Sobre a morbidade referida, houve aumento na prevalência autorreferida de hipertensão na população total de 24,5% para 26,3%, e entre homens de 21,2% para 25,4%. A prevalência autorreferida de diabetes aumentou de 7,5% para 9,1% para a população total, em mulheres de 7,8% para 9,6% (IC95%: 8,8; 10,5), e entre os homens de 7,1% para 8,6%.
O estudo mostra, ainda, retrocesso na realização de exames de detecção precoce de câncer em mulheres. Houve redução da realização da mamografia, que vinha em ascensão no período, e da citologia oncótica, que se encontrava estável. Houve redução da cobertura de mamografia nos últimos dois anos, passando de 76,9%, em 2019, para 72,8%, em 2021/2022. Houve diminuição da cobertura do exame de citologia do colo de útero nos últimos três anos, reduzindo de 81,5%, em 2019, para 77,2%, em 2021/2022.
Elaboração e reformulação de políticas públicas
A pandemia de covid-19 foi reconhecida em 11 de março de 2020 pela Organização Mundial de Saúde (OMS). No Brasil, o primeiro caso foi confirmado em 26 de fevereiro e, até 28 de maio de 2022, foram registrados mais de 30,9 milhões de casos e mais de 666 mil óbitos no país, número este acima da média global durante 2020 e 2021.

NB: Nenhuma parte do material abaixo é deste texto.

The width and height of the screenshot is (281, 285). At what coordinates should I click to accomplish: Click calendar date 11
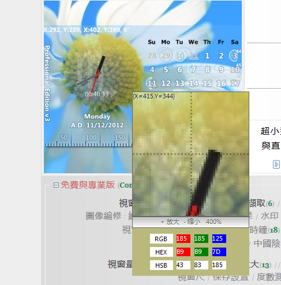point(152,83)
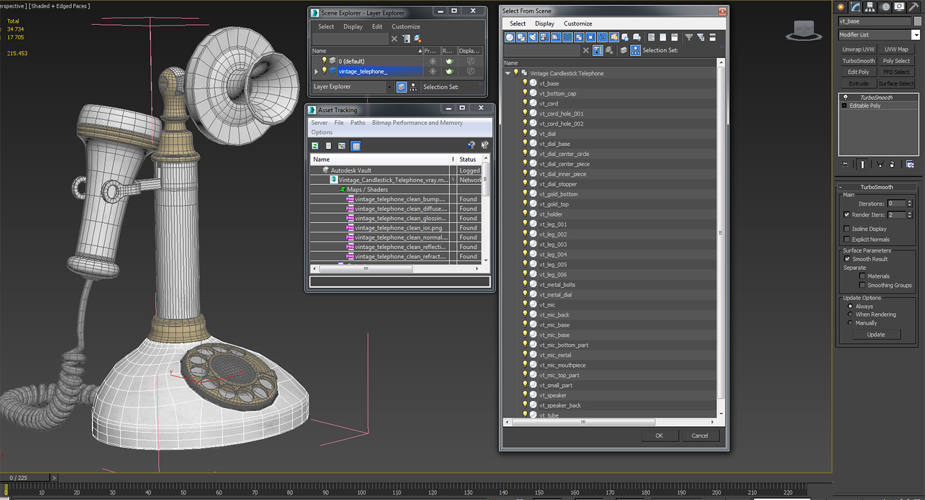Expand the Editable Poly stack entry
This screenshot has width=925, height=500.
pyautogui.click(x=844, y=106)
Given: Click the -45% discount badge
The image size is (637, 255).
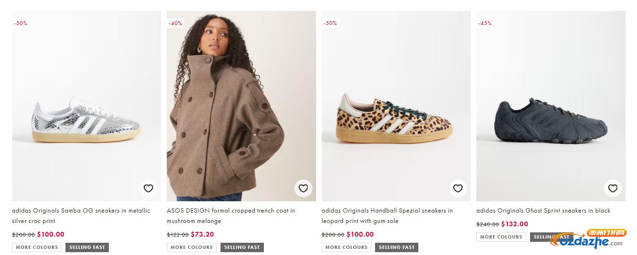Looking at the screenshot, I should pyautogui.click(x=485, y=23).
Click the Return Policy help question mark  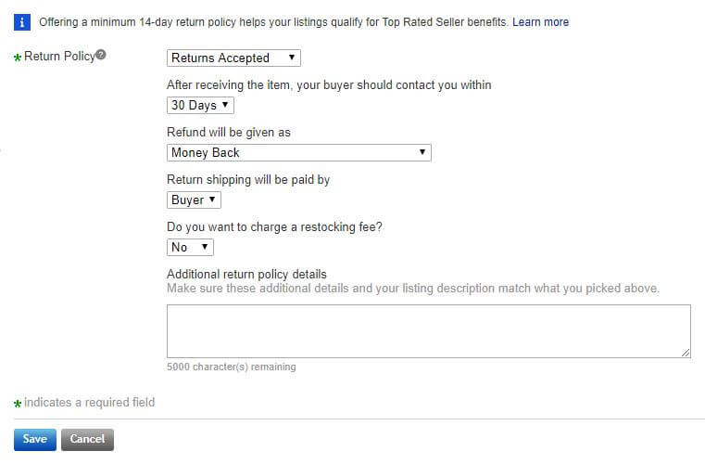coord(101,55)
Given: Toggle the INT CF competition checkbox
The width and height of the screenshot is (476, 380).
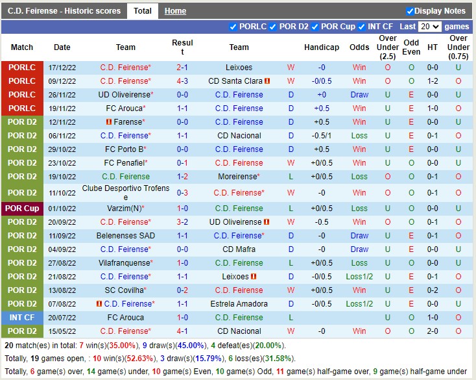Looking at the screenshot, I should (x=362, y=27).
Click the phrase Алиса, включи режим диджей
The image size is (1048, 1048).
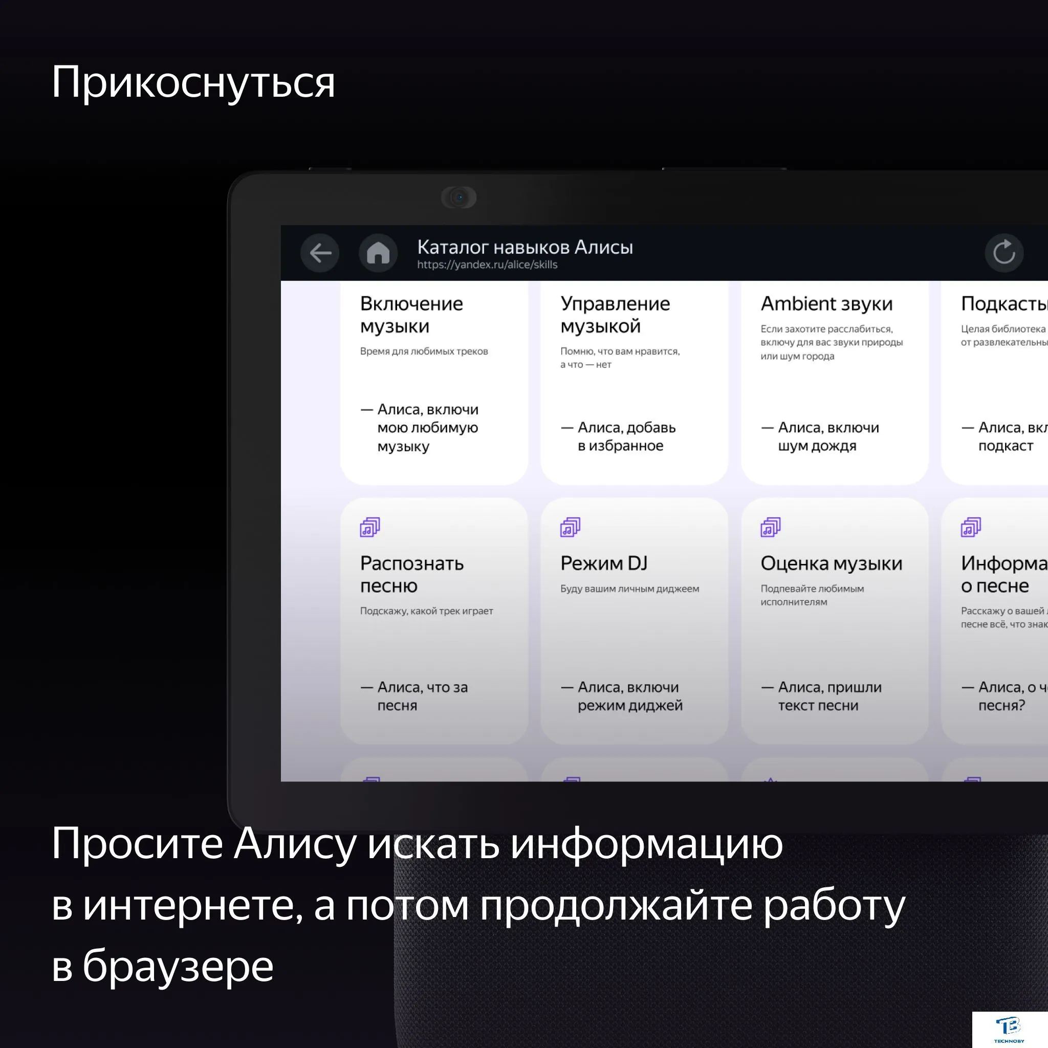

Além das estatísticas de mortalidade, estudos têm apontado que as medidas de distanciamento social adotadas no enfrentamento à pandemia resultaram também em mudanças nos comportamentos e na saúde dos brasileiros, incluindo aumento dos sentimentos de solidão, tristeza, estresse e ansiedade, piora nos estilos de vida (diminuição da prática de atividade física (AF), aumento do consumo de bebidas alcoólicas, cigarros e de alimentos não saudáveis, entre outros.
Desse modo, destaca-se a importância desse estudo, que permitiu delinear um panorama do comportamento em saúde da população adulta das capitais brasileiras nos períodos pré e durante a pandemia de covid-19. “Assim, ajuda na elaboração e reformulação de políticas públicas, programar medidas de redução de desigualdades sociais e em saúde baseadas em evidências, bem como pode contribuir para o planejamento e organização dos serviços e programas de saúde no pós-pandemia”, enfatizou Deborah Malta.
Além da professora Deborah, o artigo é assinado pela residente pós-doutoral da Faculdade de Medicina da UFMG Crizian Saar Gomes; pelo mestrando da Escola de Enfermagem da UFMG Elton Junio Sady Prates e pela residente pós-doutoral da Escola de Enfermagem Regina Tomie Ivata Bernal.